If the list is empty, all transactions are

small enough, (2) so we evict the oldest top-level transaction from
rb->toplevel_by_lsn list. Evicting older transactions would help in
freeing memory blocks in GenerationContext. Finally, if this is also
empty, (3) we evict a transaction that size is > 0. Here, we need to
note the fact that even if a transaction is evicted the
ReorderBufferTXN entry is not removed from rb->by_txn but its size is
0. In the worst case where all (quite a few) transactions are smaller
than 10% of the memory limit, we might end up checking many
transactions to find non-zero size transaction entries to evict. So
the patch adds a new list to maintain all transactions that have at
least one change in memory.

Summarizing the algorithm I've implemented in the patch,

1. pick a transaction from the list of large transactions (larger than
10% of memory limit).
2. pick a transaction from the top-level transaction list in LSN order.
3. pick a transaction from the list of transactions that have at least
one change in memory.

With the patch, the above test case completed within 3 seconds in my
environment.

Thanks for working on this, I think it would be good to test other
scenarios as well where this might have some negative impact and see
where we stand.

Agreed.

1) A scenario where suppose you have one very large transaction that
is consuming ~40% of the memory and 5-6 comparatively smaller
transactions that are just above 10% of the memory limit. And now for
coming under the memory limit instead of getting 1 large transaction
evicted out, we are evicting out multiple times.

Given the large transaction list will have up to 10 transactions, I
think it's cheap to pick the largest transaction among them. It's O(N)
but N won't be large.

2) Another scenario where all the transactions are under 10% of the
memory limit but let's say there are some transactions are consuming
around 8-9% of the memory limit each but those are not very old
transactions whereas there are certain old transactions which are
fairly small and consuming under 1% of memory limit and there are many
such transactions. So how it would affect if we frequently select
many of these transactions to come under memory limit instead of
selecting a couple of large transactions which are consuming 8-9%?

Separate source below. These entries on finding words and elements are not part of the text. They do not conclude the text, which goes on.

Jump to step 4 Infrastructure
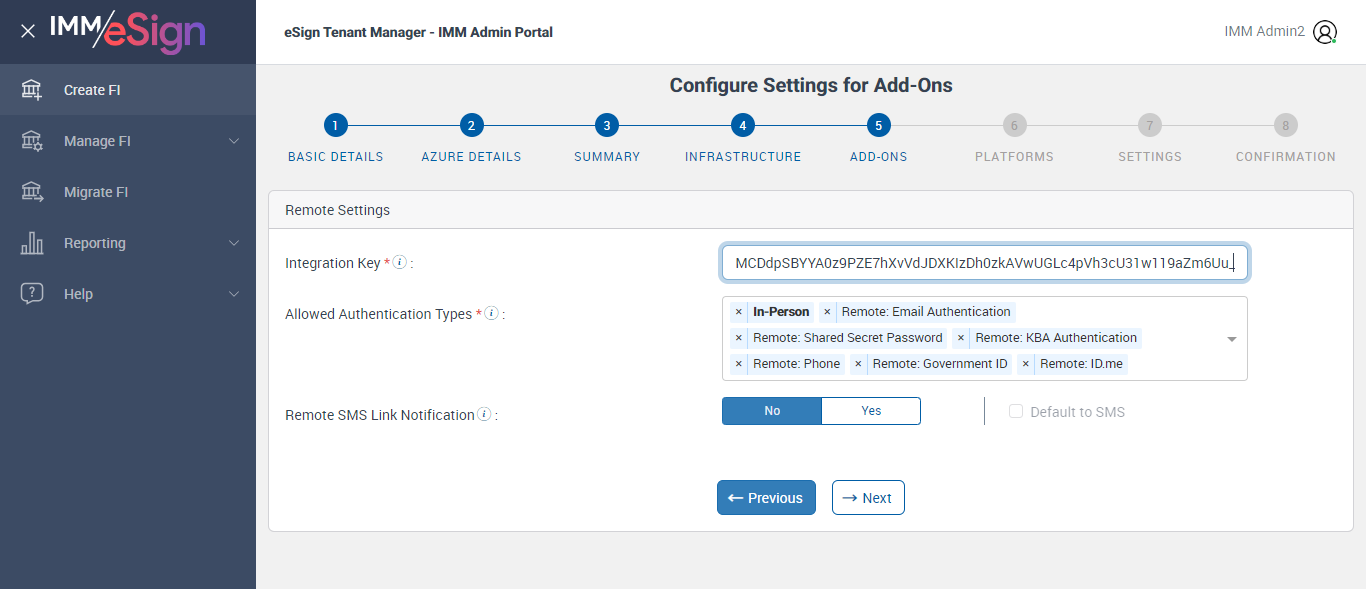 point(742,125)
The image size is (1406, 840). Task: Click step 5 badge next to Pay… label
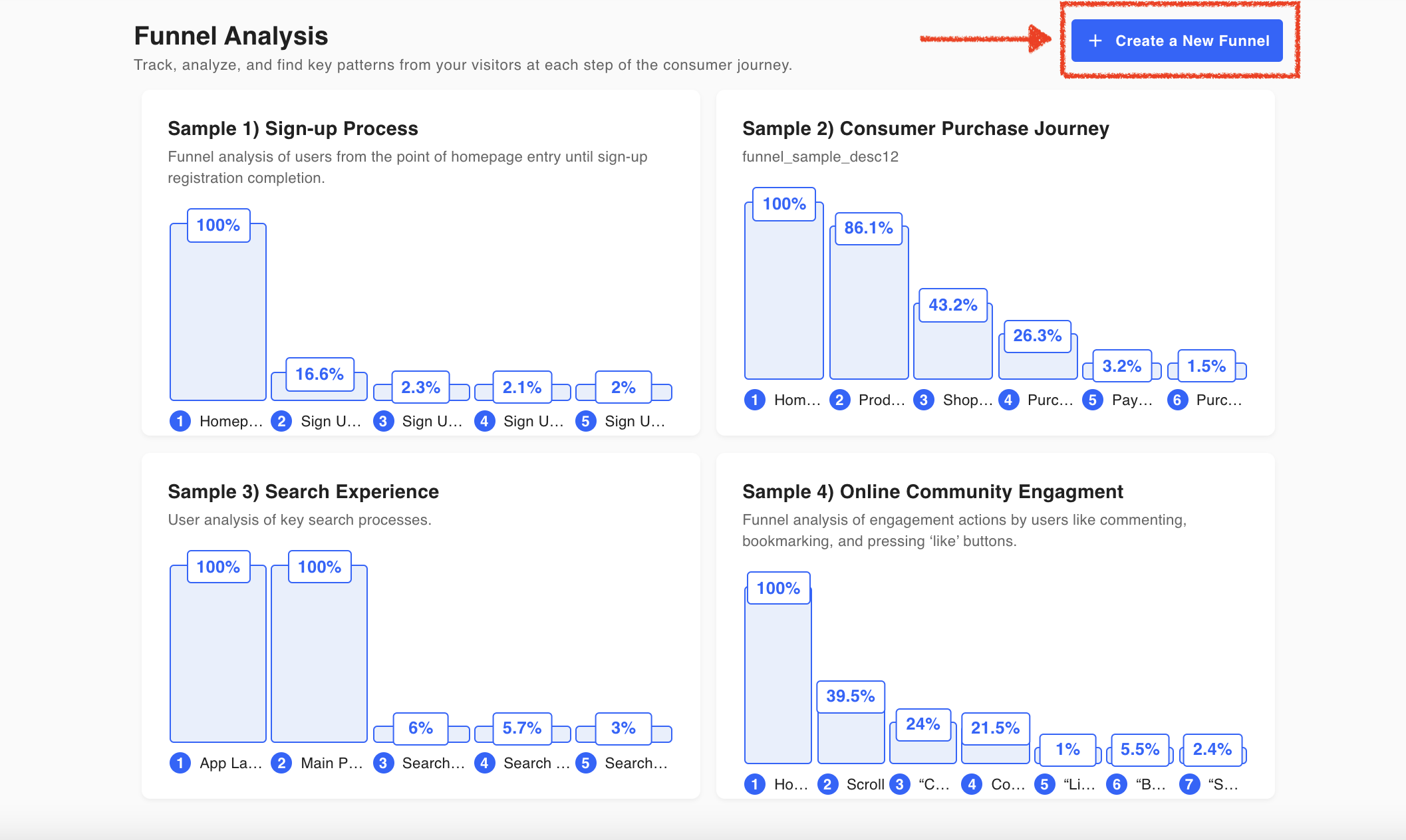pos(1093,400)
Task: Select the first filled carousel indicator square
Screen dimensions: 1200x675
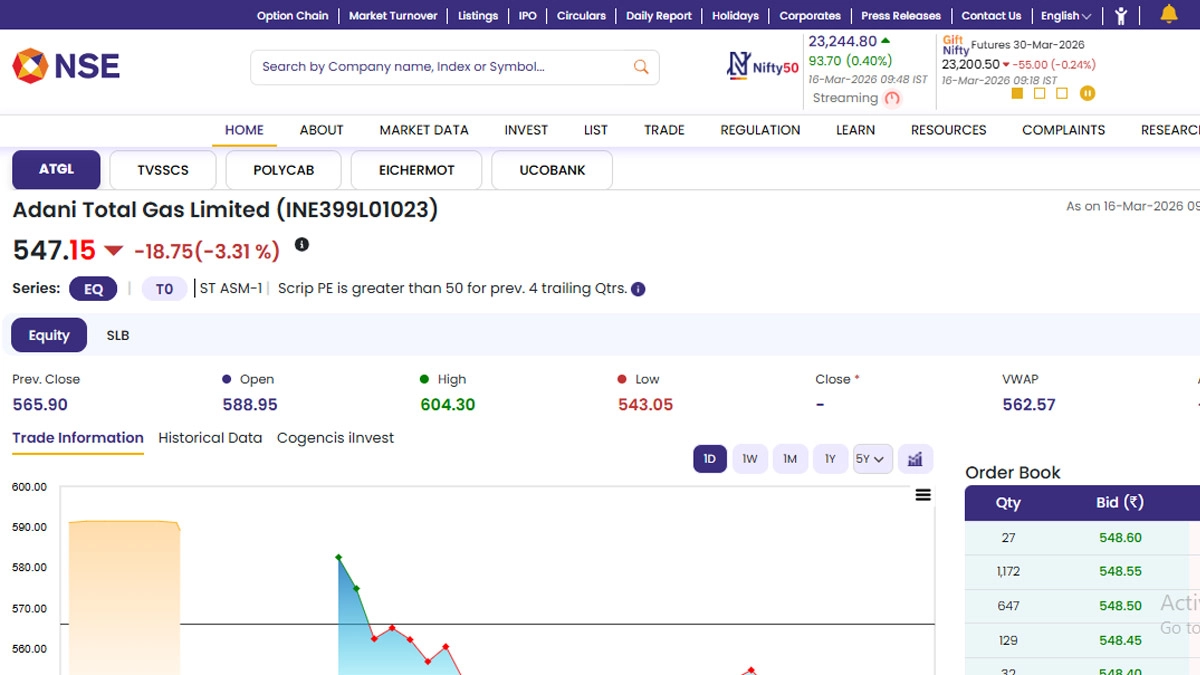Action: 1017,94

Yeah, probably we can do something for small transactions (i.e. small
and on-memory transactions). One idea is to pick the largest
transaction among them by iterating over all of them. Given that the
more transactions are evicted, the less transactions the on-memory
transaction list has, unlike the current algorithm, we would still
win. Or we could even split it into several sub-lists in order to
reduce the number of transactions to check. For example, splitting it
into two lists: transactions consuming 5% < and 5% >= of the memory
limit, and checking the 5% >= list preferably.

Which memory limit are you referring to here? Is it logical_decoding_work_mem?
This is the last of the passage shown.